> [EXERCISE]: Lines that contain the string "height" are the ones to list; copy all of them from the records.

Items from a data source
_ _ _ _ _

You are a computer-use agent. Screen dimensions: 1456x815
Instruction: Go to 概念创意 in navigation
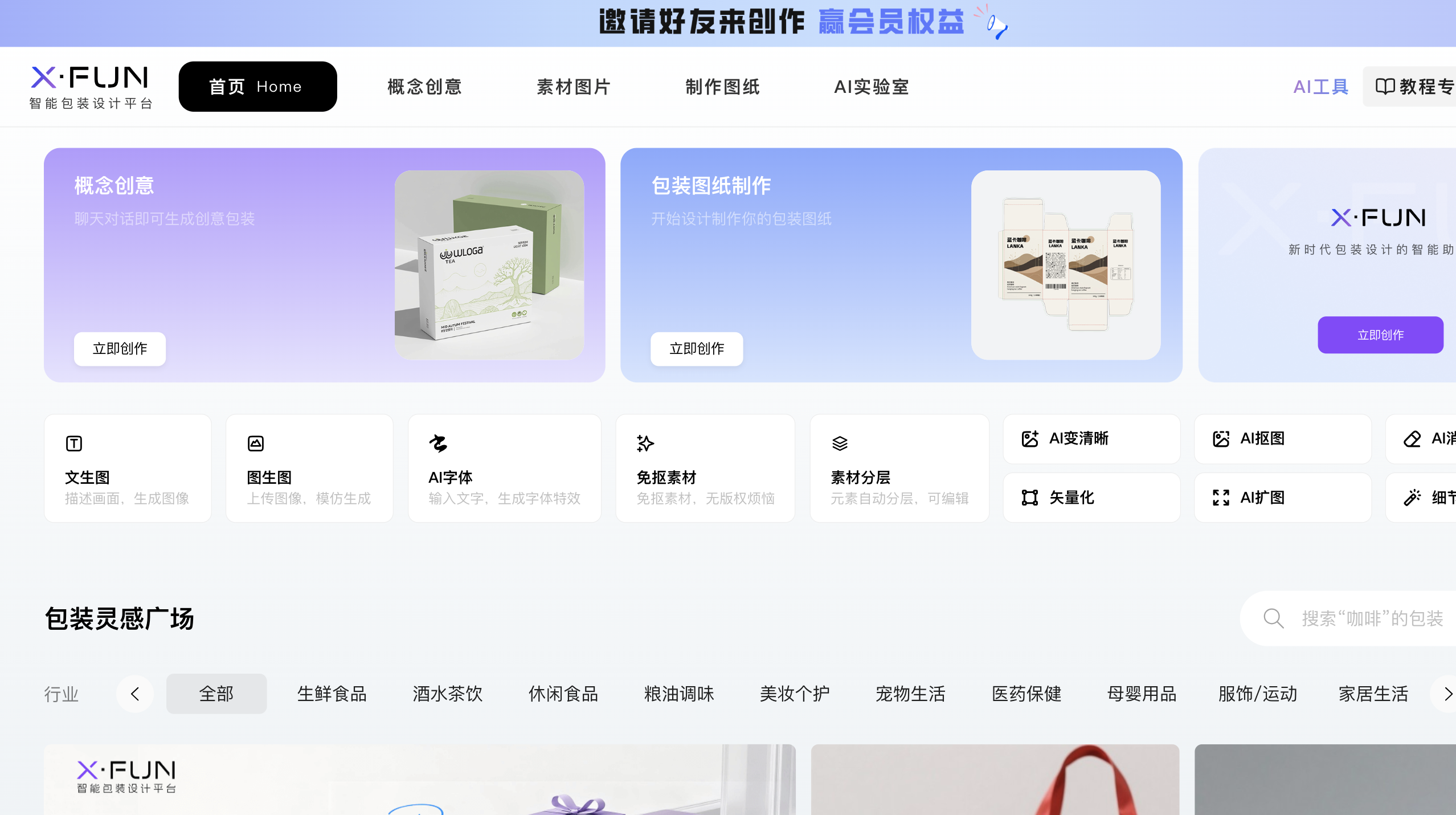[x=424, y=87]
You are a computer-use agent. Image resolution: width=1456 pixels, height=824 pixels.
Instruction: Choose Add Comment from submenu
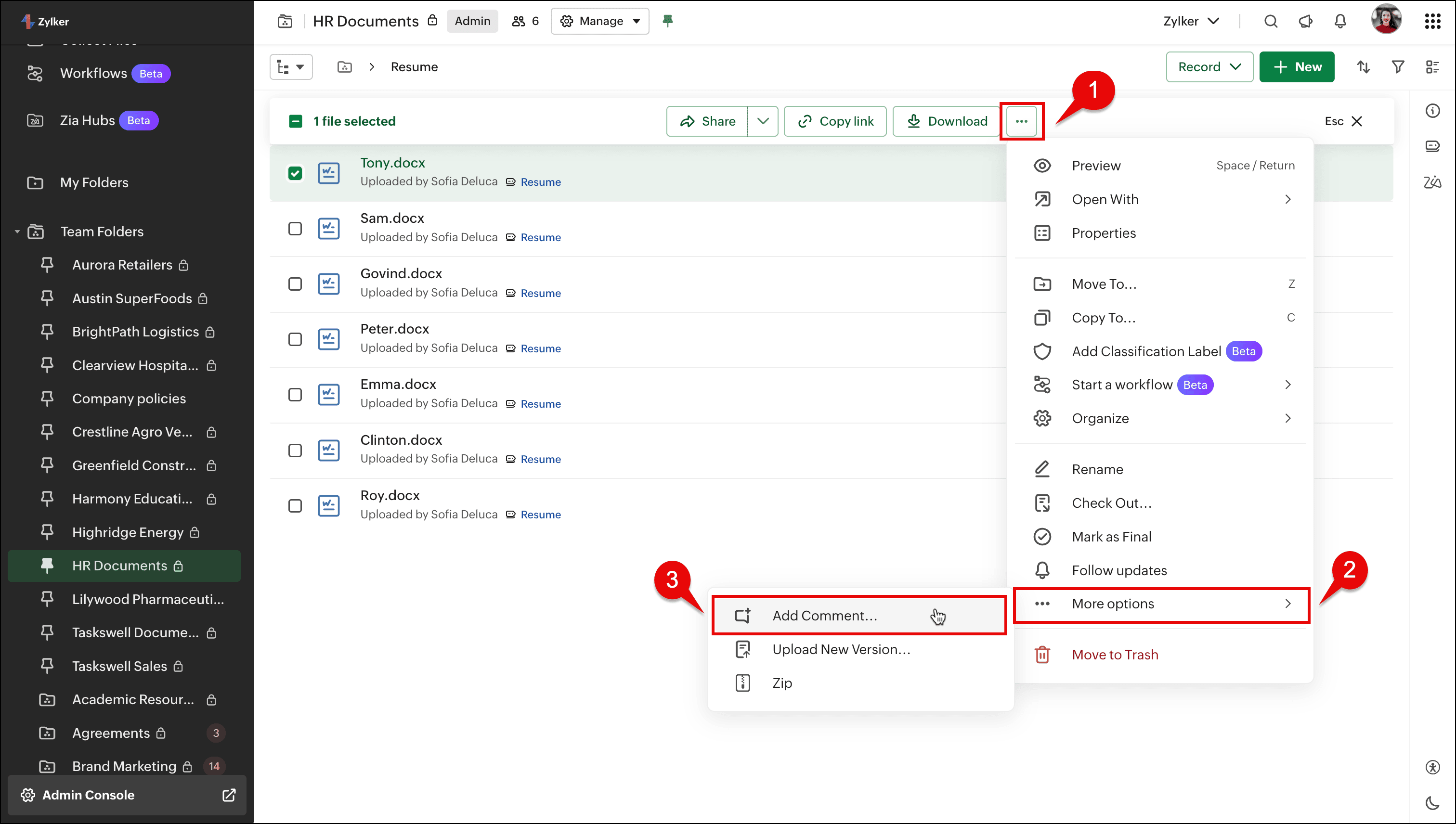[824, 616]
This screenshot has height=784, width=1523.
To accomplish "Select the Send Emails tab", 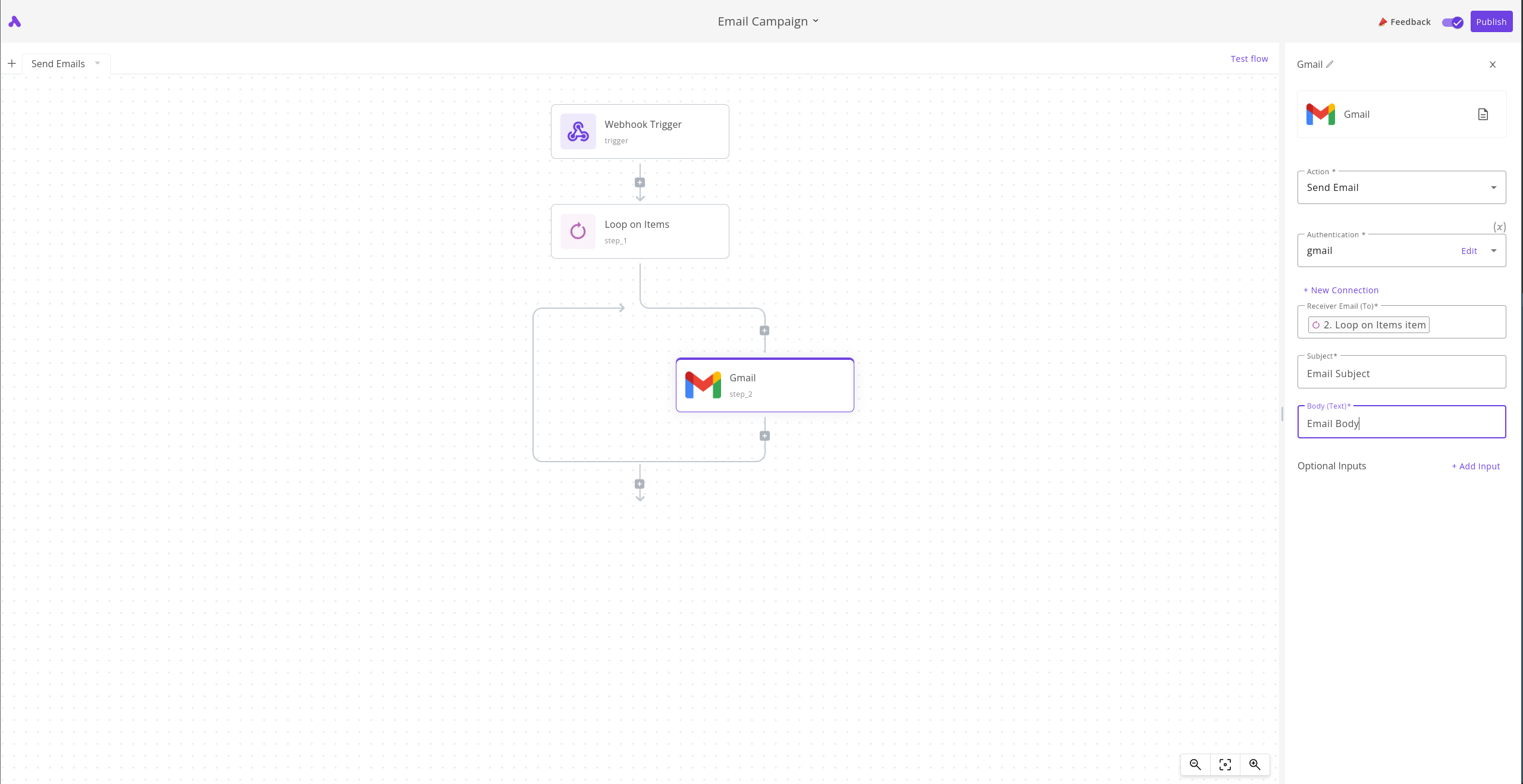I will point(58,64).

_ _ _ _ _

> [YOUR RESPONSE]:
You are a computer-use agent. Image resolution: width=1456 pixels, height=824 pixels.
This screenshot has height=784, width=1523.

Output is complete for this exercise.